Parameters: arr (numpy.ndarray) – n-D array with numeric dtype cutoff (int) – Maximum tolerable normalised fractional distance mad0 (str) – What to do if mad=0. Can be ‘raise’, ‘ignore’, or ‘perc’. In case of ‘perc’, will search for the lowest percentile at which the percentile absolute deviation is nonzero, increase the cutoff by the fractional approach toward percentile 100, and use that percentile instead. So if the first non-zero is at percentile 75%, it will use the 75th-percntile-absolute-deviation and increase the cutoff by a factor (100 - 50)/(100 - 75). ndarray with bool dtype, True for outliers
typhon.math.array.parity(v)[source]

Vectorised parity-checking.

For any ndarray with an nd.integer dtype, return an equally shaped array with the bit parity for each element.

Parameters: v (numpy.ndarray) – Array of integer dtype ndarray with uint8 dtype with the parity for each value in v

## typhon.math.stats¶

Various statistical functions

typhon.math.stats.adev(x, dim=-1)[source]

Calculate Allan deviation in its simplest form

Parameters: x (ndarray or xarray DataArray) – n-dim array for Allan calculation dim (int or str) – optional, axis to operate along, defaults to last. If you pass a str, x must be a xarray.DataArray and the dimension will be a name.
$\sigma = \sqrt{\frac{1}{2(N-1)} \sum_{i=1}^{N-1} (y_{i+1} - y_i)^2}$

Equation source: Jon Mittaz, personal communication, April 2016

typhon.math.stats.bin(x, y, bins)[source]

Bin/bucket y according to values of x.

Returns list of arrays, one element with values for bin. Digitising happens with numpy.digitize.

Parameters: x (ndarray) – Coordinate that y is binned along y (ndarray) – Data to be binned. First dimension must match length of x. All subsequent dimensions are left untouched. bins (ndarray) – Bins according to which sort data. List of arrays, one element per bin.
typhon.math.stats.bin_nd(binners, bins, data=None)[source]

Bin/bucket data in arbitrary number of dimensions

For example, one can bin geographical data according to lat/lon through:

>>> binned = bin_nd([lats, lons], [lat_bins, lon_bins])


The actually binned data are the indices for the arrays lats/lons, which hopefully corresponds to indices in your actual data.

Data that does not fit in any bin, is not binned anywhere.

Note: do NOT pass the 3rd argument, data. This is used purely for the implementation using recursion. Passing anything here explicitly is a recipe for disaster.

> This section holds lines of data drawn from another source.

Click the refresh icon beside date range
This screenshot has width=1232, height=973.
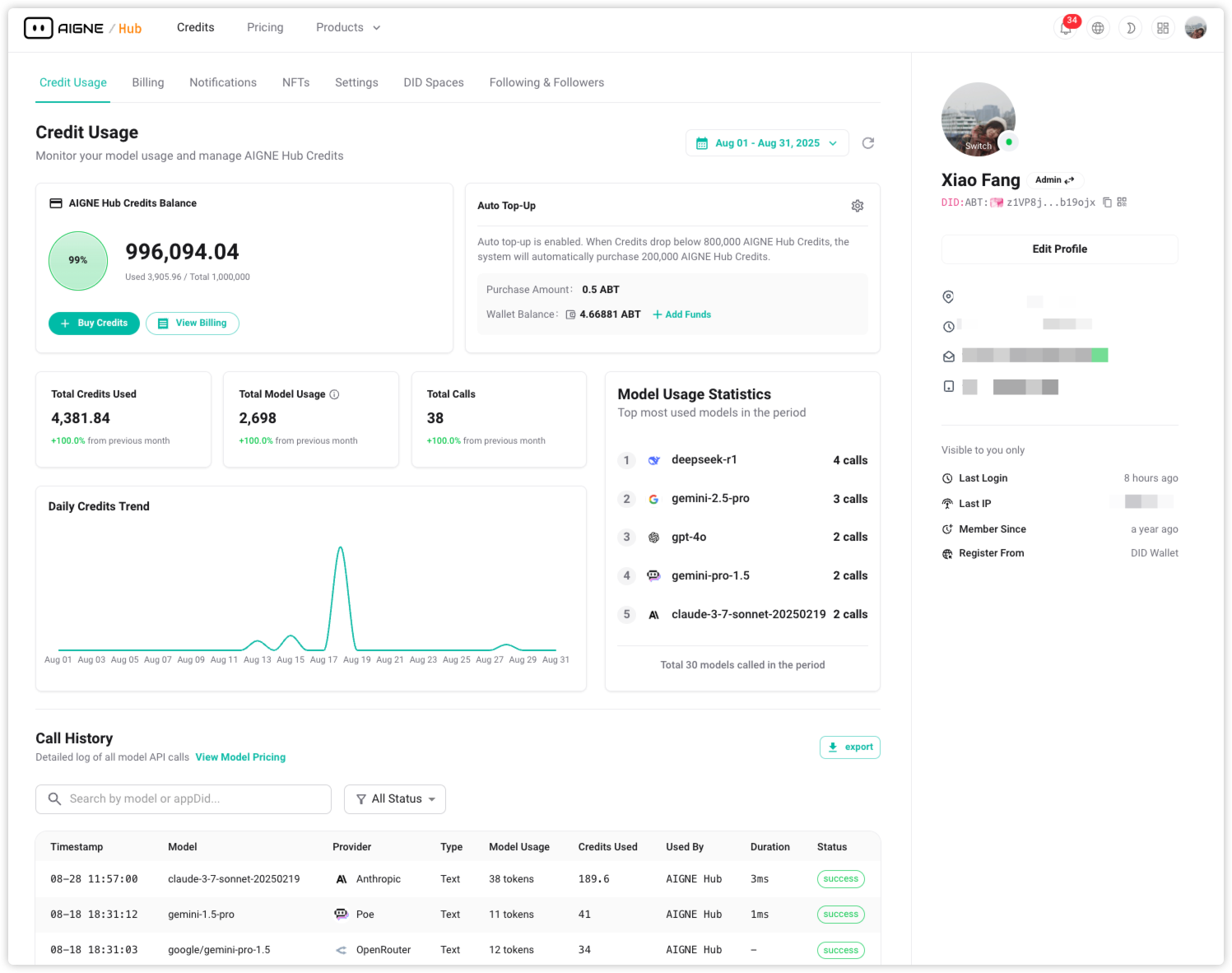[867, 143]
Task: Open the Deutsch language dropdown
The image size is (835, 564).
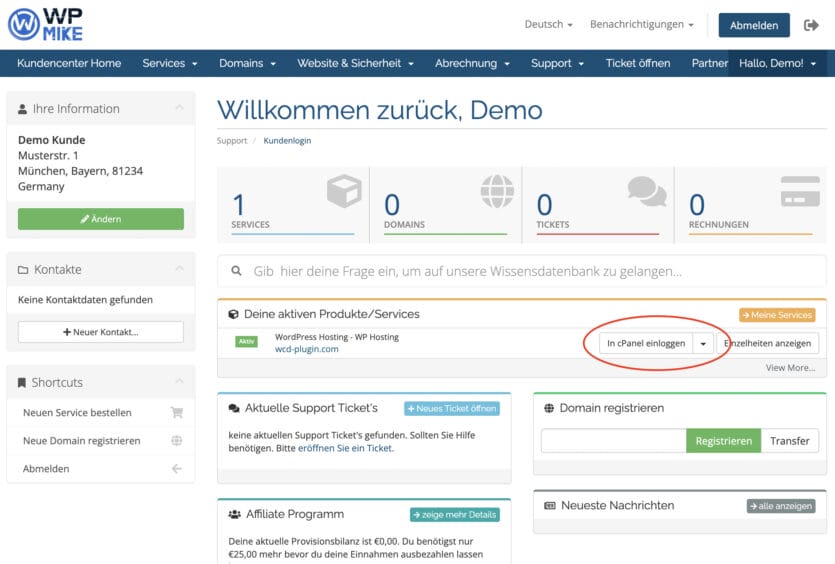Action: click(548, 25)
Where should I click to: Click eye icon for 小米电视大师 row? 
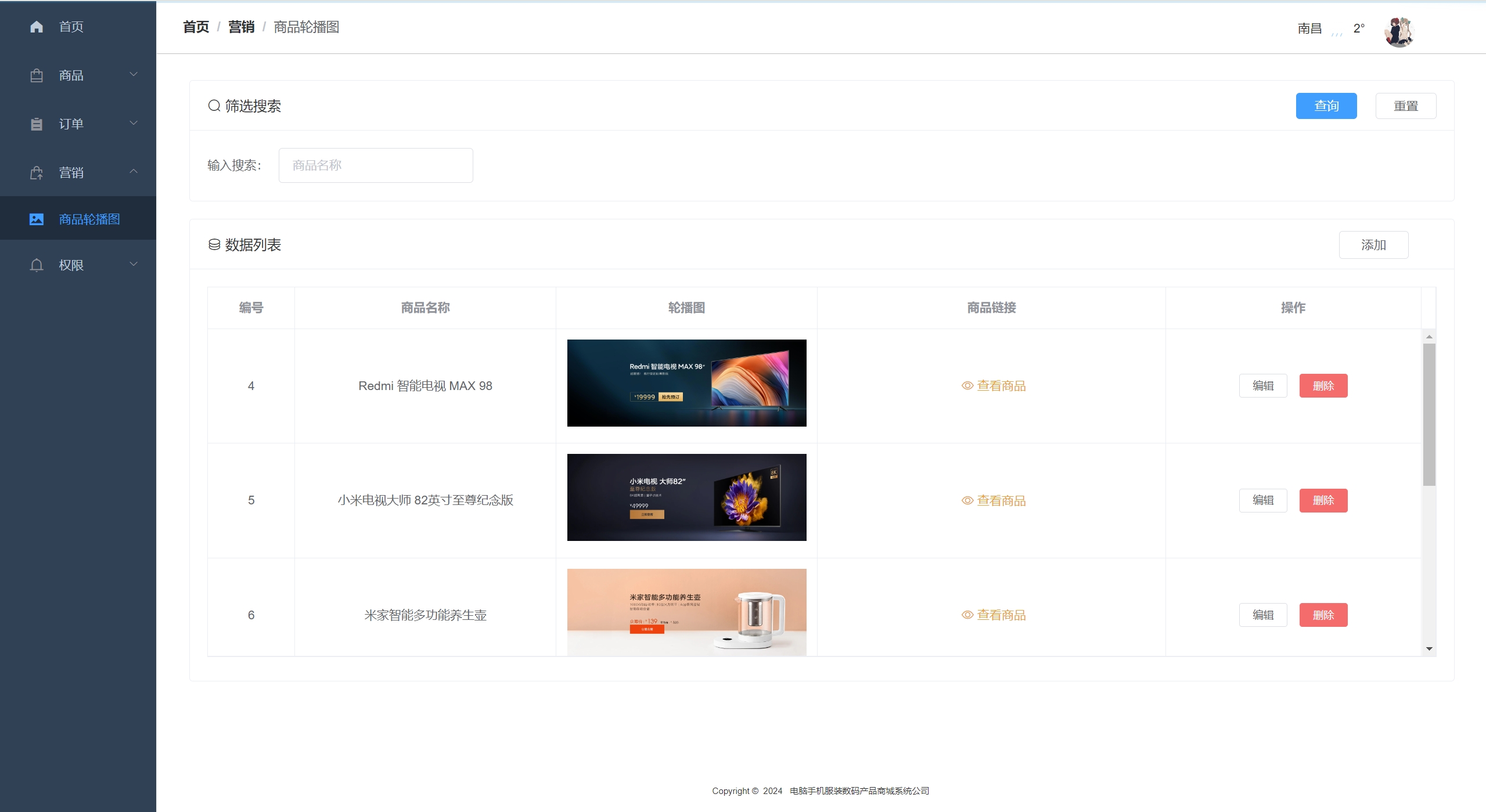tap(967, 501)
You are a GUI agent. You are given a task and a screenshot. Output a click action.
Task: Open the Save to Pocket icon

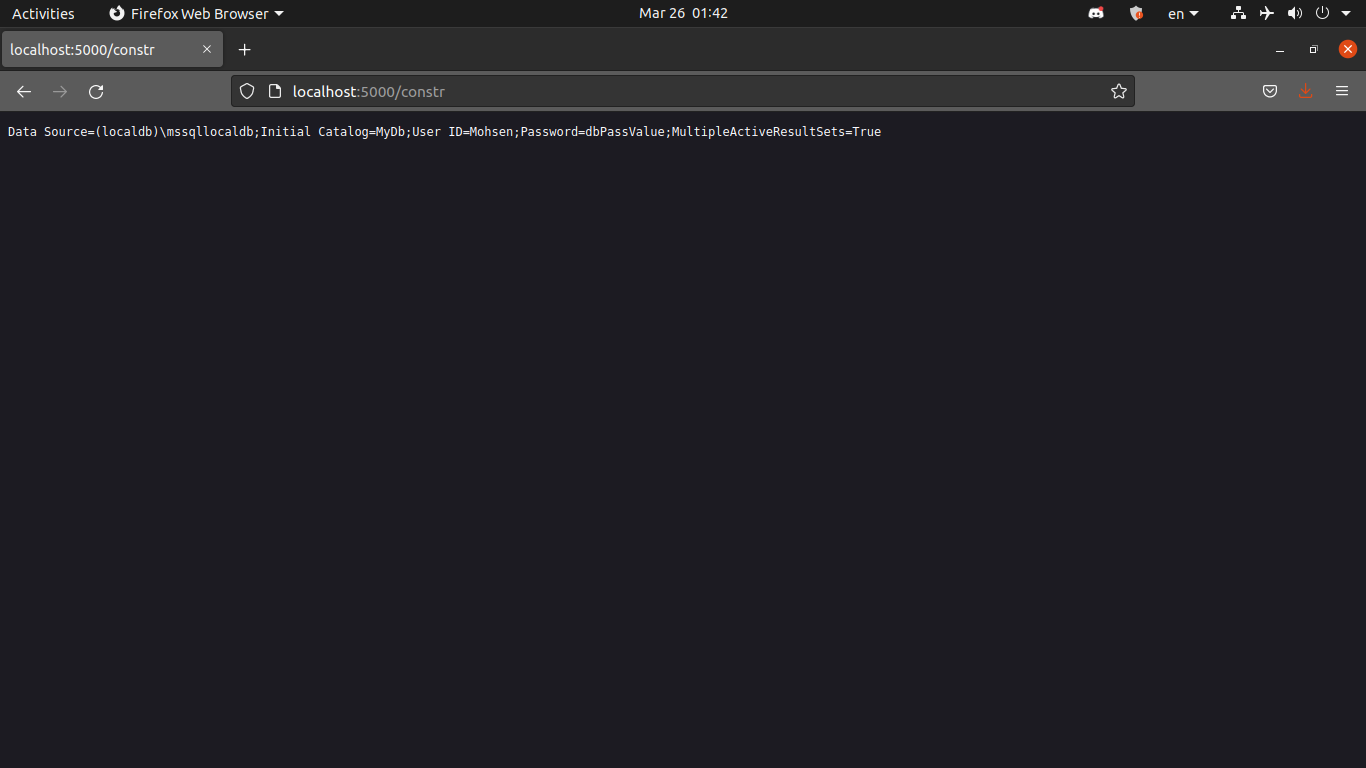pos(1270,91)
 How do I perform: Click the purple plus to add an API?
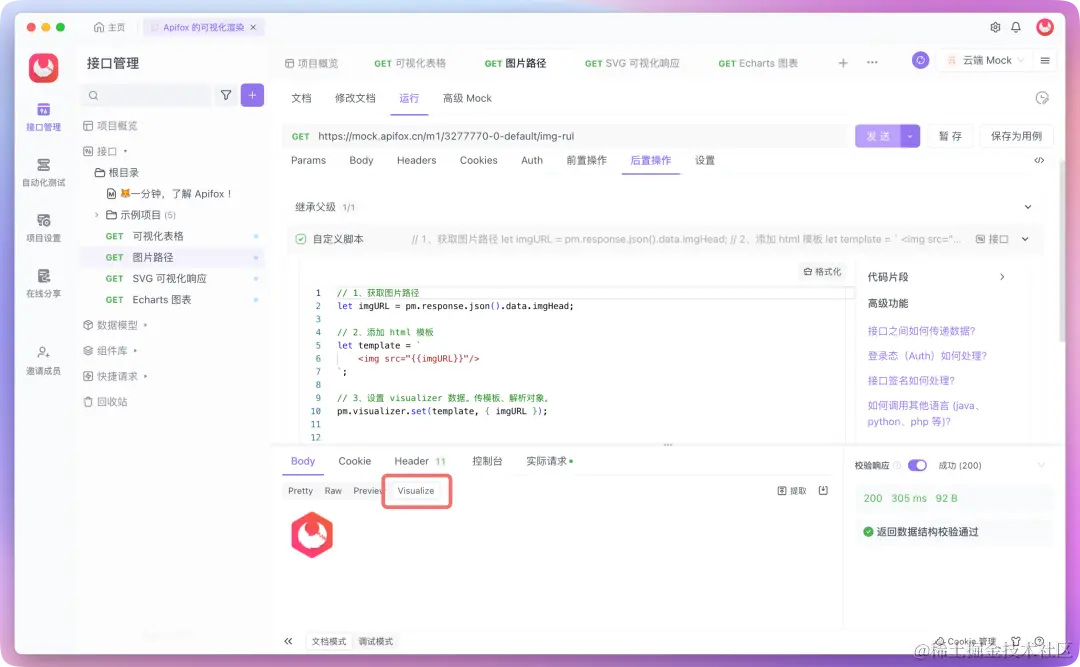coord(252,95)
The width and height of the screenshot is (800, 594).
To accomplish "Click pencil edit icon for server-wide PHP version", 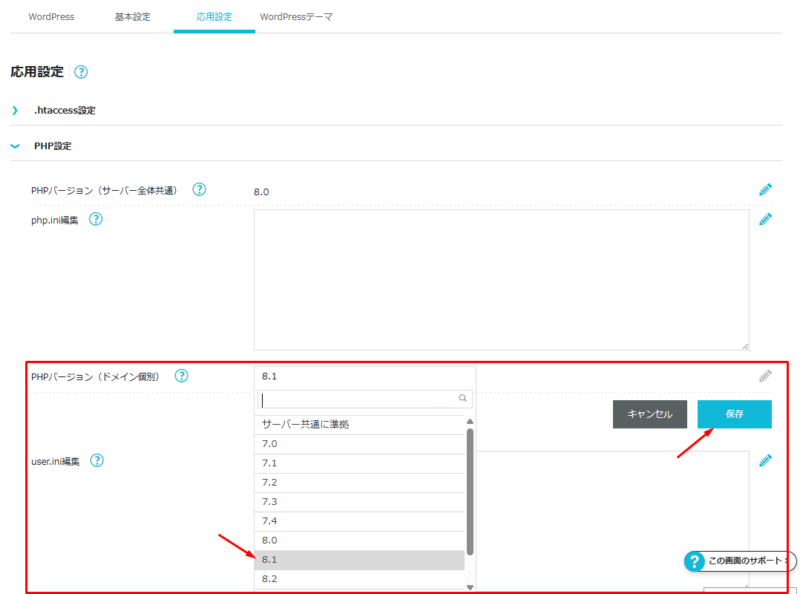I will pyautogui.click(x=765, y=189).
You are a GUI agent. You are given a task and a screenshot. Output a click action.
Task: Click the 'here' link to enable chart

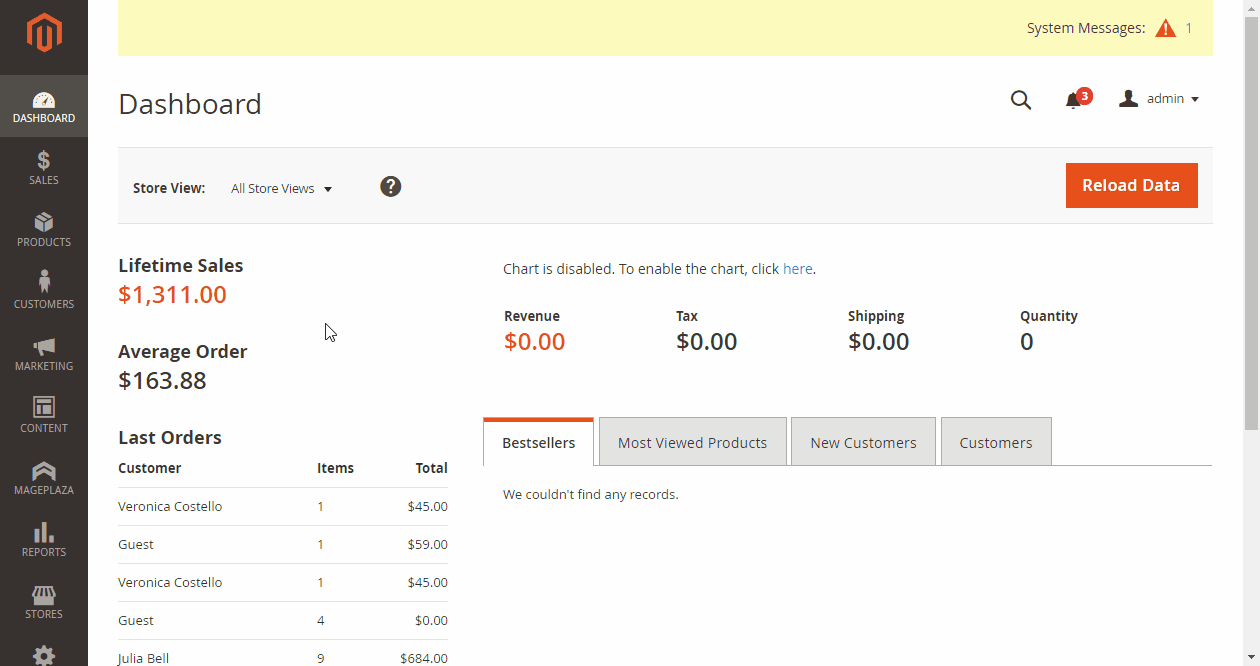point(797,269)
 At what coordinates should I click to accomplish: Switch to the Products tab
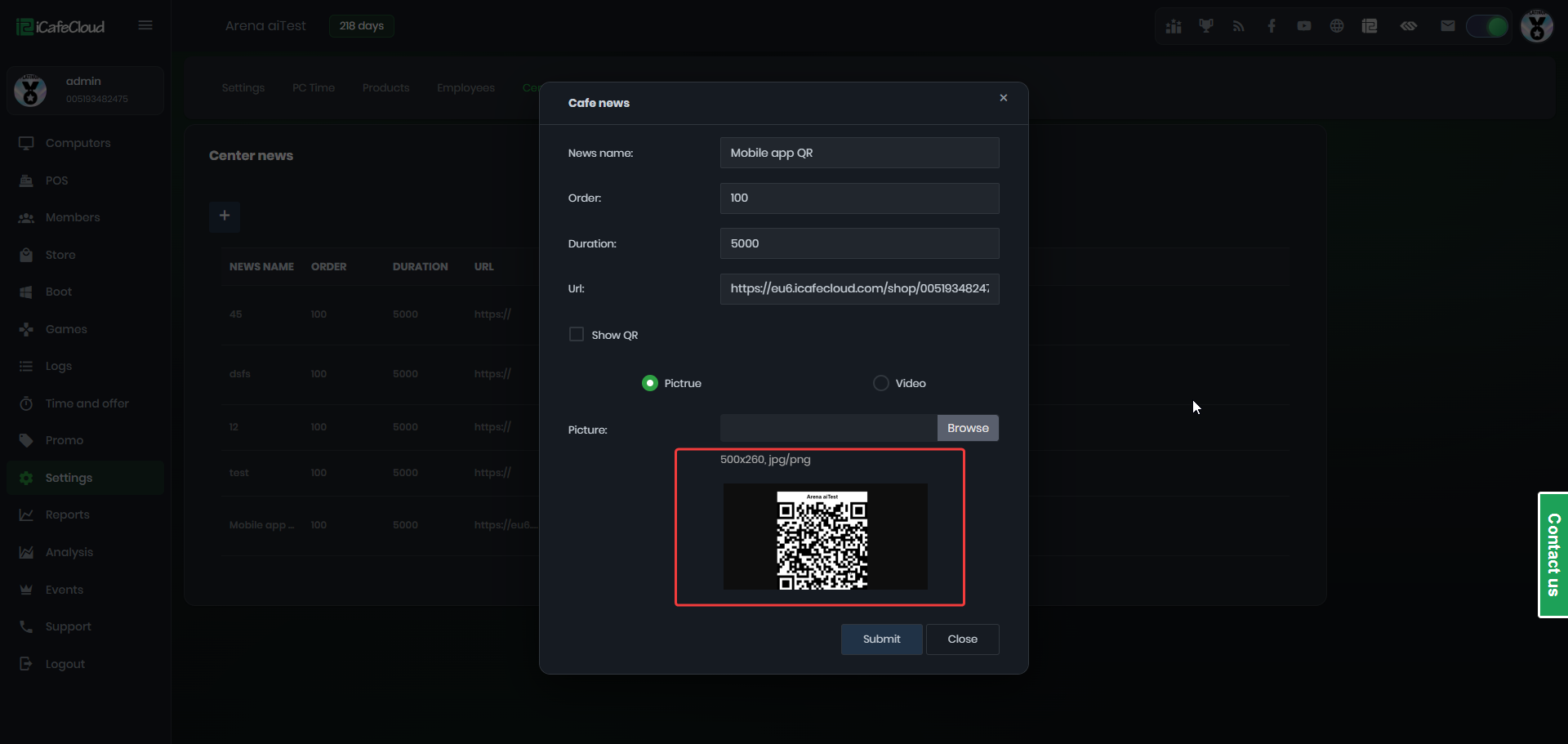(385, 88)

Parameters: binners (List[ndarray]) – Axes that data is binned at. This is akin to the x-coordinate in :func:bin. bins (List[ndarray]) – Edges for the bins according to which bin data. n-D ndarray of type object, with indices describing what bin elements belong to.
typhon.math.stats.corrcoef(mat)[source]

Calculate correlation coefficient with p-values

Calculate correlation coefficients along with p-values.

Parameters: mat (ndarray) – 2-D array [p×N] for which the correlation matrix is calculated (r, p) where r is a p×p matrix with the correlation coefficients, obtained with numpy.corrcoef, and p is

typhon.math.stats.get_distribution_as_percentiles(x, y, bins, ptiles=(5, 25, 5, 75, 95))[source]
Bin y-data according to x-data (using typhon.math.stats.bin()). Then, within each bin, calculate percentiles.